On Mon, Jan 30, 2017 at 2:39 PM, Tom Van Baak <[email protected]> wrote:
>>> 2017-01-01T00:00:36.5 - 36 s = 2016-12-31T23:59:60.5
>>    What kind of arithmetic is that?
>
> Hi Michael,
>
> First, there's no problem with this, right?  (Thanks to Steve for catching 
> typo)
>
> 2017-01-01T00:00:35.5 TAI = 2016-12-31T23:59:59.5 UTC
> 2017-01-01T00:00:36.5 TAI = 2016-12-31T23:59:60.5 UTC
> 2017-01-01T00:00:37.5 TAI = 2017-01-01T00:00:00.5 UTC
>
> Now, we want to use "UTC = TAI + (UTC - TAI)" notation. So which is correct:
>
> 2017-01-01T00:00:35.5 TAI - 36 s = 2016-12-31T23:59:59.5 UTC
> 2017-01-01T00:00:36.5 TAI - 36 s = 2016-12-31T23:59:60.5 UTC  ??
> 2017-01-01T00:00:37.5 TAI - 37 s = 2017-01-01T00:00:00.5 UTC
>
> or
>
> 2017-01-01T00:00:35.5 TAI - 36 s = 2016-12-31T23:59:59.5 UTC
> 2017-01-01T00:00:36.5 TAI - 37 s = 2016-12-31T23:59:60.5 UTC  ??
> 2017-01-01T00:00:37.5 TAI - 37 s = 2017-01-01T00:00:00.5 UTC
>
> Neither one is particularly clear to me. Of course in real code it all works 
> because you special case the leap second label discontinuity and make it 
> work. In a sense you replace normal sexagesimal arithmetic with 59-gesimal or 
> 61-gesimal arithmetic for that one minute. But, yeah, I can see that it 
> complicates prose and equations regarding UTC-TAI offsets.

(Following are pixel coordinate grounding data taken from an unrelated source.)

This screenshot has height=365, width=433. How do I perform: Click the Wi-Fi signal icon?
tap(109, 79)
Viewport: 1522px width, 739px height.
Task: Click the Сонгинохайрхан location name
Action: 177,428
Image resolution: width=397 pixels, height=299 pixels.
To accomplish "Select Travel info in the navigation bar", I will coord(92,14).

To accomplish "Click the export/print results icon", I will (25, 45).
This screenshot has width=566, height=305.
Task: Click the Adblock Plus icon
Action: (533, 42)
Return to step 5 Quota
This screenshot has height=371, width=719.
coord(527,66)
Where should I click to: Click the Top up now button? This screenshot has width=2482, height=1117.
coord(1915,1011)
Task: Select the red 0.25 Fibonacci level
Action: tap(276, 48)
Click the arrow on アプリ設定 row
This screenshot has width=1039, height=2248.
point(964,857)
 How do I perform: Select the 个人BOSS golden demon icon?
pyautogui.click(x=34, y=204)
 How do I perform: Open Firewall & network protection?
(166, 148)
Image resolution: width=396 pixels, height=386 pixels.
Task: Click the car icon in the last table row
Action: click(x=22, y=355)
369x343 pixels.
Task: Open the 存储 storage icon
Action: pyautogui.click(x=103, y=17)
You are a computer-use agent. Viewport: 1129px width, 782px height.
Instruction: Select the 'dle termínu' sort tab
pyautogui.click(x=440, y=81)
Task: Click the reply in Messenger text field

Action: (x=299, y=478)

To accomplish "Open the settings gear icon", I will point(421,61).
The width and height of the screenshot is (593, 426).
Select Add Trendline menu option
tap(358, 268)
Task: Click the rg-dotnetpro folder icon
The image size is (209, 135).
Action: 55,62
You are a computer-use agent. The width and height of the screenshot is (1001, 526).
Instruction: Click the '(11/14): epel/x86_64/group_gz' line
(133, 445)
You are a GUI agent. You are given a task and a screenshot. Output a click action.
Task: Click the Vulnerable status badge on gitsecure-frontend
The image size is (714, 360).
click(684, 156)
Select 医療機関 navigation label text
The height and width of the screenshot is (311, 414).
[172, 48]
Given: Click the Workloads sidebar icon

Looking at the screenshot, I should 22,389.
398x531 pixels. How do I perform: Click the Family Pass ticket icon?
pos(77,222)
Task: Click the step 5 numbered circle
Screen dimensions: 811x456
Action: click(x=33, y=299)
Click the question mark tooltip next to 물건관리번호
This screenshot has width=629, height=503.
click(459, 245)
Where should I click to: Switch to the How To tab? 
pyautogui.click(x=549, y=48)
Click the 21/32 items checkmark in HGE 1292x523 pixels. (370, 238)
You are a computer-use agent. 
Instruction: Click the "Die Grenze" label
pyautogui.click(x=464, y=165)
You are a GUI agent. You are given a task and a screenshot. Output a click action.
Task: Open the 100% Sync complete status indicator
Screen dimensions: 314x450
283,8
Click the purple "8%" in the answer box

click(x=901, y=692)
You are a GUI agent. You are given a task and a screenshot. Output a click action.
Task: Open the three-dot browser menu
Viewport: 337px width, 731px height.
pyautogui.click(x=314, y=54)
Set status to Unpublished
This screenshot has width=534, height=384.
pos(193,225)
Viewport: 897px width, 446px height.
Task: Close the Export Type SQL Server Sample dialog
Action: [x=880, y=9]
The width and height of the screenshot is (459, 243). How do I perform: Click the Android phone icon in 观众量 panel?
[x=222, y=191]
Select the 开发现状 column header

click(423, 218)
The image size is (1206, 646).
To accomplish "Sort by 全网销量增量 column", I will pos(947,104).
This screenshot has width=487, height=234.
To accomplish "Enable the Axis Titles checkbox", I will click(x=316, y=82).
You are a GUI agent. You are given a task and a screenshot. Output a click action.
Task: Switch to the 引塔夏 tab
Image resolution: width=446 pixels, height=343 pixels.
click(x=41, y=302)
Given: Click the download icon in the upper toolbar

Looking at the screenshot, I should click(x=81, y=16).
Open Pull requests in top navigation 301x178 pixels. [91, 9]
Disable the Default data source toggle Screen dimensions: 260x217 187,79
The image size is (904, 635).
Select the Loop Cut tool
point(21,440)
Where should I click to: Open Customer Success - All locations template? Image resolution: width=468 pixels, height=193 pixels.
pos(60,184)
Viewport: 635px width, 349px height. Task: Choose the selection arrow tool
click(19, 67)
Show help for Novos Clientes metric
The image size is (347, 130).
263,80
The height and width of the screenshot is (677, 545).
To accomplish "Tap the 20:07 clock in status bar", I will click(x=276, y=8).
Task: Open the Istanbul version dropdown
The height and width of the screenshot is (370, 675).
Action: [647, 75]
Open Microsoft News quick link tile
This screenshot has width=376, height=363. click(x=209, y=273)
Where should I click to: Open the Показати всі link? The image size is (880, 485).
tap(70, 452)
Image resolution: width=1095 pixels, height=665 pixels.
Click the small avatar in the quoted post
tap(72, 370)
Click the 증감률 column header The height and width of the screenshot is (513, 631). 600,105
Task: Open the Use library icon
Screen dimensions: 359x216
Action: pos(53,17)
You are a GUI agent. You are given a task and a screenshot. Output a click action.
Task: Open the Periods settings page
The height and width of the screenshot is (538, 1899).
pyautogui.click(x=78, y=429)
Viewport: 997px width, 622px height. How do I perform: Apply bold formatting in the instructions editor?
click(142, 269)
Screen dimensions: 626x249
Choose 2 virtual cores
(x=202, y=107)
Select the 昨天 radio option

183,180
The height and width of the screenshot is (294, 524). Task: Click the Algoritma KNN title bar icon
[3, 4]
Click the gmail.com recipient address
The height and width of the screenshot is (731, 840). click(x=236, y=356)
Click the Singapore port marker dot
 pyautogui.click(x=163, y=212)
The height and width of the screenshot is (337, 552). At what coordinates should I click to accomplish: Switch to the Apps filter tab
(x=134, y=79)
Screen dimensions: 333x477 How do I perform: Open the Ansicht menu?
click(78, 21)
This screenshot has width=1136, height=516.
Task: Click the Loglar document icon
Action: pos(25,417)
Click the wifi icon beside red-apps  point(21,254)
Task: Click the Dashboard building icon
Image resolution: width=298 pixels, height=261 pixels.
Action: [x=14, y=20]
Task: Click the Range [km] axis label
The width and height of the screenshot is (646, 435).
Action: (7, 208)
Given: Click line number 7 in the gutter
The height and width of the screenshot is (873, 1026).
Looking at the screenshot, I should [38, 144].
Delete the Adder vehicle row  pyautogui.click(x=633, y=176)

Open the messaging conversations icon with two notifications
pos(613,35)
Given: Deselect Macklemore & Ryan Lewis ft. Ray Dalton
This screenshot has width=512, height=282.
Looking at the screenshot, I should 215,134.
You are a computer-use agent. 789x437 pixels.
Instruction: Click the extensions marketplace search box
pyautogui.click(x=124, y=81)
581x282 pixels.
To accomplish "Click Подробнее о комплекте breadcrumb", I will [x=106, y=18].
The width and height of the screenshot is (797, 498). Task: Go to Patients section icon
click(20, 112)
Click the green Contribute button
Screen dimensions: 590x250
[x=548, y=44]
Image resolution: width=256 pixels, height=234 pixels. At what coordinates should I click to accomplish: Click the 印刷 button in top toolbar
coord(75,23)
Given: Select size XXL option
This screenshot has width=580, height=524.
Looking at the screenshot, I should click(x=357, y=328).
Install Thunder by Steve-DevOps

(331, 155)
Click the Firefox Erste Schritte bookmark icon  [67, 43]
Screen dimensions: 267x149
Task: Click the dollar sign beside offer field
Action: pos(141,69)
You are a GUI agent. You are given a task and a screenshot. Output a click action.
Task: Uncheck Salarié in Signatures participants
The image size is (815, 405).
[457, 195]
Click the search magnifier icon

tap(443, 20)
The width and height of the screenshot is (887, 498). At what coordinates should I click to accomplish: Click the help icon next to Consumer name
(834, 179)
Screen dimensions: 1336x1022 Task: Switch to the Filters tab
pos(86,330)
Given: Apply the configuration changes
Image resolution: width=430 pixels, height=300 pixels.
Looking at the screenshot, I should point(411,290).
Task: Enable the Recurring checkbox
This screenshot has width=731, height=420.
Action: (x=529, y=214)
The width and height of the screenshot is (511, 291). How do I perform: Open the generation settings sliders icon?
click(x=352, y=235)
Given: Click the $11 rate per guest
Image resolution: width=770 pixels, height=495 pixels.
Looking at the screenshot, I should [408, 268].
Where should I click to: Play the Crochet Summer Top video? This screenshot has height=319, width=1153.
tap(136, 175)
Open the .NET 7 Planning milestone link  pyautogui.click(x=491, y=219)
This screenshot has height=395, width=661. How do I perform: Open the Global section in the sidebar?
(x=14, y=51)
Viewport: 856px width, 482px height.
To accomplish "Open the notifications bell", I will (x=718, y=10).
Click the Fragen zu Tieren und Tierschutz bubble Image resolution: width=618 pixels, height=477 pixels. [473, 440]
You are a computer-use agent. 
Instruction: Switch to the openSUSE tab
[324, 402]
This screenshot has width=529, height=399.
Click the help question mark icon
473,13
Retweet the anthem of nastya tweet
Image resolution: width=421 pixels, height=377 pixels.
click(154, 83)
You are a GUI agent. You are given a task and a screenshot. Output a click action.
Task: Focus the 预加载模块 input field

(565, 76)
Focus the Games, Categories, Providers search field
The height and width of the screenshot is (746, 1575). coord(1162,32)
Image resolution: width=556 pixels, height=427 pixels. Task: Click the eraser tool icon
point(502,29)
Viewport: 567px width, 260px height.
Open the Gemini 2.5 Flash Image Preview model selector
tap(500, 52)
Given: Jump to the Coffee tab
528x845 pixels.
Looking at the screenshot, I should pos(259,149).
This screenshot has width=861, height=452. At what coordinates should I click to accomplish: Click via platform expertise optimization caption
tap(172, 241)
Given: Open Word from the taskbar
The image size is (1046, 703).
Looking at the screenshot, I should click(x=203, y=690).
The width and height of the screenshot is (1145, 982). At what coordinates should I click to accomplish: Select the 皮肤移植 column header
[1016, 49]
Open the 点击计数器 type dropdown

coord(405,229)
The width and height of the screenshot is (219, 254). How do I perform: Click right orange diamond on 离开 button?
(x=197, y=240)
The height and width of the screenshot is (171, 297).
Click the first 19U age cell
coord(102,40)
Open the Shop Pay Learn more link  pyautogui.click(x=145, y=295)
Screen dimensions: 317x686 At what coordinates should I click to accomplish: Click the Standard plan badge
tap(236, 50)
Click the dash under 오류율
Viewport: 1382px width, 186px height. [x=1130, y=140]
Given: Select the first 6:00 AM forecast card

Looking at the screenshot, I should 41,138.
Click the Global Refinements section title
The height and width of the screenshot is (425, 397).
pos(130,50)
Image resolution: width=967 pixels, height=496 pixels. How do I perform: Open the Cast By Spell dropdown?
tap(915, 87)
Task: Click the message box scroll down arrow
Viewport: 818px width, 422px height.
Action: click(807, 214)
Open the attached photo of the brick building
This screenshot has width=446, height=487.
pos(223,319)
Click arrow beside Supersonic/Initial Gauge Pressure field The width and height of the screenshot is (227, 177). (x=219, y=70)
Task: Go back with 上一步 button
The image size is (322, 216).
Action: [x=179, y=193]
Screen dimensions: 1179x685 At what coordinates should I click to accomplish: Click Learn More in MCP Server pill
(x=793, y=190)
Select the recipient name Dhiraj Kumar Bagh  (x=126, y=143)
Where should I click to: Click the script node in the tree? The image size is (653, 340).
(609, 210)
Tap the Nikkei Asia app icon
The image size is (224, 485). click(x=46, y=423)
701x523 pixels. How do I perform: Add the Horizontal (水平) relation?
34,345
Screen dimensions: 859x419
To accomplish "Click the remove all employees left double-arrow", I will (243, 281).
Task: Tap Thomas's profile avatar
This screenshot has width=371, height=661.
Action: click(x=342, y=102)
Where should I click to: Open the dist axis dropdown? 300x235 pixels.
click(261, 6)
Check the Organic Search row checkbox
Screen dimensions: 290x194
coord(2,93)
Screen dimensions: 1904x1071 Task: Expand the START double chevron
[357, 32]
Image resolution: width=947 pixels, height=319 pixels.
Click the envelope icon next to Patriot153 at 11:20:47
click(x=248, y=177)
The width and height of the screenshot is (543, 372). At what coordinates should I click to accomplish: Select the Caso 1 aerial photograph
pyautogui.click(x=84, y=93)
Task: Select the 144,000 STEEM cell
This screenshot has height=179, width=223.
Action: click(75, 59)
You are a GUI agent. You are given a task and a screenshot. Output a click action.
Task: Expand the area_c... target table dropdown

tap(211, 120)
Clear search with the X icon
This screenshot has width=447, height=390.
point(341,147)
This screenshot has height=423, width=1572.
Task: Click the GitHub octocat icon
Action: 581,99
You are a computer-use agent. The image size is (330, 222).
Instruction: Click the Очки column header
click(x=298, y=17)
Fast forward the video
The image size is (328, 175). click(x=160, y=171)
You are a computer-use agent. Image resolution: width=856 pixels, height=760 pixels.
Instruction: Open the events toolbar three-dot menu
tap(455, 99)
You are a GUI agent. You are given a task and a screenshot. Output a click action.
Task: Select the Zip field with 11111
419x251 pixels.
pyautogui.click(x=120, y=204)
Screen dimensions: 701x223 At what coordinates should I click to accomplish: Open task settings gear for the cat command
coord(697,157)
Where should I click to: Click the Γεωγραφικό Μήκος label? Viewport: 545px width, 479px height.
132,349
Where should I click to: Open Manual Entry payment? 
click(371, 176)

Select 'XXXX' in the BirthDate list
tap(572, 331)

I think it has to be the second one because when you work through the
math, it works out.

The math simply doesn't work out for the former. 36-36 is 0, which you
have to somehow know means 60. That's nuts, imho. However, 36-37 is
-1. When you have an underflow, you have to borrow from the previous
minute. That minute has 61 seconds, which when added to -1 gives 60,
which is the correct answer.

Otherwise you are in special case hell where you know there's a leap
second so you add one more, which is solved nicely by just bumping the
offset at the start of the leap second.